> Consegne dell'esercizio
(1) Trascrivi il brano sulla strage di Bologna tra "Neppure è stata" e "generale di Bologna.", estremi compresi, sostituendo "informative" con "relazioni".
(2) Riprendi il brano sulla strage di Bologna e prosegui il testo dopo l'ultima frase.

Mentre la Procura di Bologna rincorre inesistenti elementi nuovi, nessuno si occupa delle scoperte effettive, emerse nel corso del processo contro Gilberto Cavallini, conclusosi con la condanna in primo grado nel febbraio scorso. È stato accertato che i resti sin qui attribuiti a Maria Fresu, una delle 85 vittime della strage, non corrispondo al dna della ragazza sarda. La vittima sconosciuta, inoltre, era senza dubbio vicinissima alla bomba, tanto da essere stata quasi polverizzata dall’esplosione. È dunque lecito sospettare che ci sia una vittima sconosciuta e che questa potesse essere la persona che trasportava l’esplosivo, confermando così quanto più volte affermato da Francesco Cossiga, che all’epoca era Presidente del Consiglio, secondo cui si era trattato di una esplosione accidentale avvenuta nel corso di un trasporto di esplosivo da parte dei palestinesi. Sempre nel corso del processo Cavallini,del resto, è stato appurato che nella notte precedente la strage aveva pernottato nell’Hotel di fronte alla stazione una donna in possesso di documenti falsi provenienti da uno stock di documenti falsificati che era già stato usato in due attentati contro aerei, uno riuscito,l’altro sventato per caso all’ultimo momento.

Neppure è stata data alcuna importanza alle informative del colonnello Giovannone della primavera 1980, che dovrebbero essere desecretate a breve: c’è il parere favorevole del Copasir e della presidenza del Senato, manca ancora quello della presidenza del consiglio. Nelle informative, che si arrestano il 27 giugno 1980, il capoposto del Sismi in Medio Oriente informava di un grosso attentato commissionato dal Fplp (Fronte popolare di liberazione della Palestina) al terrorista Carlos, dell’arrivo di Carlos a Beirut, della sua decisione di accettare l’incarico adoperando per l’esecuzione materiale terroristi europei. Non si tratta, sia chiaro, di materiale probante. Neppure però di carta straccia insignificante, soprattutto a paragone di quanto squadernato con squillar di trombe e rulli di tamburi sulla nuova inchiesta della Procura generale di Bologna.

> Materiale fornito
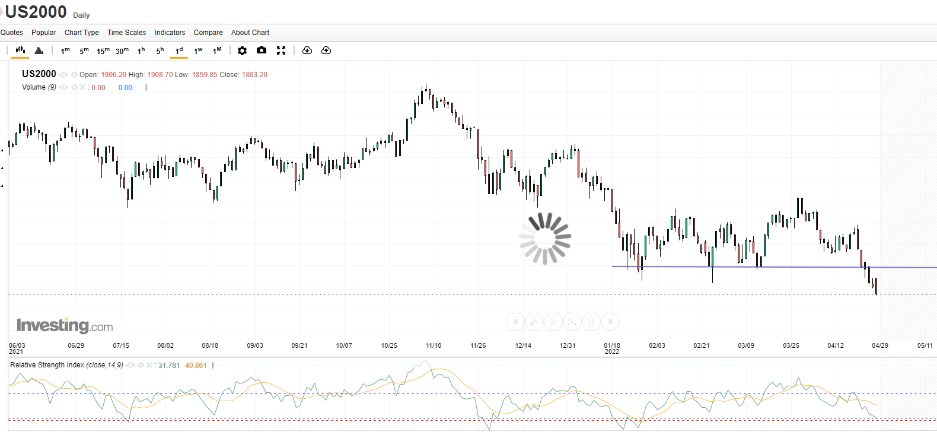Open chart settings gear in toolbar
Image resolution: width=937 pixels, height=438 pixels.
tap(242, 50)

> Risposte alle consegne
(1)
Neppure è stata data alcuna importanza alle relazioni del colonnello Giovannone della primavera 1980, che dovrebbero essere desecretate a breve: c’è il parere favorevole del Copasir e della presidenza del Senato, manca ancora quello della presidenza del consiglio. Nelle relazioni, che si arrestano il 27 giugno 1980, il capoposto del Sismi in Medio Oriente informava di un grosso attentato commissionato dal Fplp (Fronte popolare di liberazione della Palestina) al terrorista Carlos, dell’arrivo di Carlos a Beirut, della sua decisione di accettare l’incarico adoperando per l’esecuzione materiale terroristi europei. Non si tratta, sia chiaro, di materiale probante. Neppure però di carta straccia insignificante, soprattutto a paragone di quanto squadernato con squillar di trombe e rulli di tamburi sulla nuova inchiesta della Procura generale di Bologna.

(2)
Non che si tratti di una novità. La decisione di addossare comunque ai neofascisti la responsabilità della strage fu presa già nella notte successiva all’attentato, nel vertice che si svolse a Bologna, come ha più volte raccontato Cossiga e come è confermato dai verbali di quel vertice. La differenza è che sino a pochi anni fa era anche, soprattutto e a lungo esclusivamente la sinistra a mettere in dubbio quella ricostruzione di comodo e a reclamare la verità. Nel clima da contrapposizione da stadio che imperversa oggi, invece, persino materiali risibili come quelli su cui si basa la nuova inchiesta vengono presi da buona parte della sinistra come oro colato, pena il sentirsi tacciare di leso antifascismo e di sfiducia nella magistratura. Di questo clima è senza dubbio in parte responsabile la destra che, dopo essersi disinteressata per decenni della vicenda, la ha in alcune occasioni strumentalizzata, in modo speculare a quello adoperato da una parte della sinistra, a fini di propaganda politica.

Finendo per incappare in vere e proprie oscenità, come il tentativo di coinvolgere il giovane Mauro Di Vittorio, una delle vittime della strage, indicandolo come autore della stessa solo in quanto vicino, all’epoca, agli ambienti dell’autonomia. La sinistra stessa, peraltro, non è stata da meno, trasformando la convinzione nella colpevolezza di Nar in un atto di fede antifascista. Non è una piccola differenza rispetto a un passato non molto lontano e che tuttavia già sembra un’altra era geologica. Non testimonia di un miglioramento nella cultura politica di questo Paese.